L’esistenza stessa di questi dibattiti dimostra la necessità di mantenere viva la memoria. Negli ultimi giorni l’opinione pubblica è stata scossa dalla decisione dell’editore inglese, Peter McGee, di ripubblicare estratti del Mein Kampf di Adolf Hitler a partire dal 26 gennaio. Il libro-manifesto non era mai stato ristampato in Germania dopo la fine della Seconda Guerra Mondiale. Ma la vera provocazione, o trovata commerciale, è che il 27 gennaio è il “Giorno della memoria”, la ricorrenza annuale in cui si commemorano in tutto il mondo le vittime dei campi di concentramento. L’operazione avviene all’interno di un’iniziativa editoriale che porta il nome Zeitungszeugen (testimoniare con i giornali) e che prevede la pubblicazione di pagine di cronaca dell’epoca, non solo nazista. Il contesto non ha comunque smorzato la polemica, dove le iniziativa di carattere storico rischiano spesso di essere prese come spunto per la celebrazione dai fanatici, e il turismo di estrema destra. L’anno scorso una mostra totalmente dedicata a Hitler nel museo storico di Berlino aveva suscitato analoghe polemiche.

Come se non bastasse, l’attualità degli ultimi mesi impone di affrontare il tema. Nello scorso mese di novembre, la scoperta di una cellula terrorista di estrema destra che riuscì a uccidere una decina di stranieri e rimanere indisturbata per dieci anni grazie alla collusione dei servizi segreti, ha riacceso con violenza il dibattito sulla proibizione del partito neonazista NPD.
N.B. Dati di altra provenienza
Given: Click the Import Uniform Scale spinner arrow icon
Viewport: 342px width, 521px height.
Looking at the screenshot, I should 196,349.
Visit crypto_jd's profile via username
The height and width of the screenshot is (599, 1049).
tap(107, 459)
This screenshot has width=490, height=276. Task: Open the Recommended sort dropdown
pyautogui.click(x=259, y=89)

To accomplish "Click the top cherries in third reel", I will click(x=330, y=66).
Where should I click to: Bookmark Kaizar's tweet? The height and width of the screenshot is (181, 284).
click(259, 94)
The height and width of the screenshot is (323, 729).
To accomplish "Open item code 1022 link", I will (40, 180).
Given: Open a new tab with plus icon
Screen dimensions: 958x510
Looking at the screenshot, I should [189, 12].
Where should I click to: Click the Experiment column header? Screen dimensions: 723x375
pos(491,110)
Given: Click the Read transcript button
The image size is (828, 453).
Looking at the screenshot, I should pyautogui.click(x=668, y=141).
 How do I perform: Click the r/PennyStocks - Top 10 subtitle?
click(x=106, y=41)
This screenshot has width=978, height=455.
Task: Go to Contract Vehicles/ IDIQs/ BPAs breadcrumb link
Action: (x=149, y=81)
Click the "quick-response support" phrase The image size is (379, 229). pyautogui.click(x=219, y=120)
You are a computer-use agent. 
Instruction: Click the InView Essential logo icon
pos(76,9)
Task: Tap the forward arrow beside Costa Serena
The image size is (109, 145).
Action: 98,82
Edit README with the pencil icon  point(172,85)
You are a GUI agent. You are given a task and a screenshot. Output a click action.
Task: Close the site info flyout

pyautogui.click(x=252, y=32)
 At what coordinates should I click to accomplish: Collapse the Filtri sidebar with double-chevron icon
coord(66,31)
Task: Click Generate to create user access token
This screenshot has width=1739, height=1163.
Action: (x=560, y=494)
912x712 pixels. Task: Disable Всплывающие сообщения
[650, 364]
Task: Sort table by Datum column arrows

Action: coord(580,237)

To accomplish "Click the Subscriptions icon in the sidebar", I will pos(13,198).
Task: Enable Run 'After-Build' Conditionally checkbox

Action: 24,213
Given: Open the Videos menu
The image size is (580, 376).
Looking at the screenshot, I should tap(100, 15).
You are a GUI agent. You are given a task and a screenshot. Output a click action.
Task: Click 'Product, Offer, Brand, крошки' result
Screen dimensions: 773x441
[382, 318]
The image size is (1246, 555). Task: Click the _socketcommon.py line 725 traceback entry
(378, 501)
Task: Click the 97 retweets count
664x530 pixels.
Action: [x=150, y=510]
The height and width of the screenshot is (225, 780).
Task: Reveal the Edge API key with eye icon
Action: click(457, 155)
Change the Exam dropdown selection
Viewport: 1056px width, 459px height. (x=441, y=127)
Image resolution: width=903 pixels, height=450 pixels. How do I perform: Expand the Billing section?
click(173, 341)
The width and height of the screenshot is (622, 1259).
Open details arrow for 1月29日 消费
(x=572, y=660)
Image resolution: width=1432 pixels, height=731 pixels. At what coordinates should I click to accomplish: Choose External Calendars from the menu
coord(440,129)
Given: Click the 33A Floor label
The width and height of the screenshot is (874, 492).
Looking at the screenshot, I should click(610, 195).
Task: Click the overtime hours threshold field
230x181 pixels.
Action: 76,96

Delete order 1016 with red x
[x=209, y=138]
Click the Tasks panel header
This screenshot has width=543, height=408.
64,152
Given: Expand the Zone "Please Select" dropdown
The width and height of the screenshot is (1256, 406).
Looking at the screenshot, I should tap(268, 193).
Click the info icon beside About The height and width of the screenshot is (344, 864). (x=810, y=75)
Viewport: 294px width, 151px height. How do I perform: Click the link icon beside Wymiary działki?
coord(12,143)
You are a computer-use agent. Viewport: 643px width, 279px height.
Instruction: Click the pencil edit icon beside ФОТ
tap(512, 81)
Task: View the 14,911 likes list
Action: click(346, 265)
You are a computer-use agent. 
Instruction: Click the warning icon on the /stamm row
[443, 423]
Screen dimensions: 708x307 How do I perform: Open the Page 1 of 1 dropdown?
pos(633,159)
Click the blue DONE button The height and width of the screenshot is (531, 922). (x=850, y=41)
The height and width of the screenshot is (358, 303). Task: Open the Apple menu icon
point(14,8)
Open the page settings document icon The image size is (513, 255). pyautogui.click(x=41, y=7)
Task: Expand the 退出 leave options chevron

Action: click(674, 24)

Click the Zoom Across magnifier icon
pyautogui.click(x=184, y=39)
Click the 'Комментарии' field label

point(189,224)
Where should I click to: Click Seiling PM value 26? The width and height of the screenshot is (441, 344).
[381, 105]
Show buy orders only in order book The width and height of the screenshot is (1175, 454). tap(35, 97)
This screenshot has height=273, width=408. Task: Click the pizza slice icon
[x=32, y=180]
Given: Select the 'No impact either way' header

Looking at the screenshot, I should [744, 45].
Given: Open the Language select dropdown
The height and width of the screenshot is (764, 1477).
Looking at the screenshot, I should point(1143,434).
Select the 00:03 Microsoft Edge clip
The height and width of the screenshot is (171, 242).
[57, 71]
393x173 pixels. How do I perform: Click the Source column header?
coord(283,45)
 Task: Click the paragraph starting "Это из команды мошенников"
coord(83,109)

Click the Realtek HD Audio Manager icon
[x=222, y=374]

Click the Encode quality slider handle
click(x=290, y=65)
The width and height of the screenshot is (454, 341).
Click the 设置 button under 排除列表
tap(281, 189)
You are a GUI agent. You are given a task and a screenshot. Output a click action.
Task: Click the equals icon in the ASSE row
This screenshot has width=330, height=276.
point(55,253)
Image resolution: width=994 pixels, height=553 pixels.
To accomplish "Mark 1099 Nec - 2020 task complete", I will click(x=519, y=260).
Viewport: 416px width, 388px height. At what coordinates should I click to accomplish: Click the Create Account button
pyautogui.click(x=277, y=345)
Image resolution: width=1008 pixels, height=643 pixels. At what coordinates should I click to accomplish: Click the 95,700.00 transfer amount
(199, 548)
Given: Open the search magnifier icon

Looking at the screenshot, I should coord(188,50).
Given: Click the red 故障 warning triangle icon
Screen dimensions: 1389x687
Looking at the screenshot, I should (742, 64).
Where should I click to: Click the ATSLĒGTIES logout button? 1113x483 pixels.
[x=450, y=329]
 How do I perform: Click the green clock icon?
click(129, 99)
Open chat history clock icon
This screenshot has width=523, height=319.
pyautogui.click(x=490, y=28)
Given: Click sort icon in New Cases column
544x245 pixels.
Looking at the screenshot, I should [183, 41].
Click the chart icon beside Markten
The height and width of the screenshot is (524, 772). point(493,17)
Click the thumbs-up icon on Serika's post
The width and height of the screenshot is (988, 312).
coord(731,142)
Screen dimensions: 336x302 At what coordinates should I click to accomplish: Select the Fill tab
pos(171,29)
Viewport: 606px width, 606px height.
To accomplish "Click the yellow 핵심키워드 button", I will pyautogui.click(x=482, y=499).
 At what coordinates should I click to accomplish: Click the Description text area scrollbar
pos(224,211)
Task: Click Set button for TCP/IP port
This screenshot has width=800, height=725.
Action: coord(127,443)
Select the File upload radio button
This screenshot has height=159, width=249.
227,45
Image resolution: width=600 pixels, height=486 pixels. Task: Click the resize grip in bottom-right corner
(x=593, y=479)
«Nonostante tutto rimangono persone che esaltano la folle dottrina di stato del terzo Reich e cercano di diffonderla. Antisemitismo e intolleranza avvelenano ancora oggi molte persone. (…) Ancora oggi ci sono fascisti che non solo gridano per le strade, ma che spaventano un’intero paese con una serie di omicidi, mentre la loro bandiera dell’NPD rimane ancora tollerata dallo Stato e addirittura sovvenzionata dai parlamenti tedeschi», scrive questa mattina Dieter Graumann, presidente del Consiglio centrale degli ebrei. A quanto pare, non mancano gli argomenti per continuare a parlarne.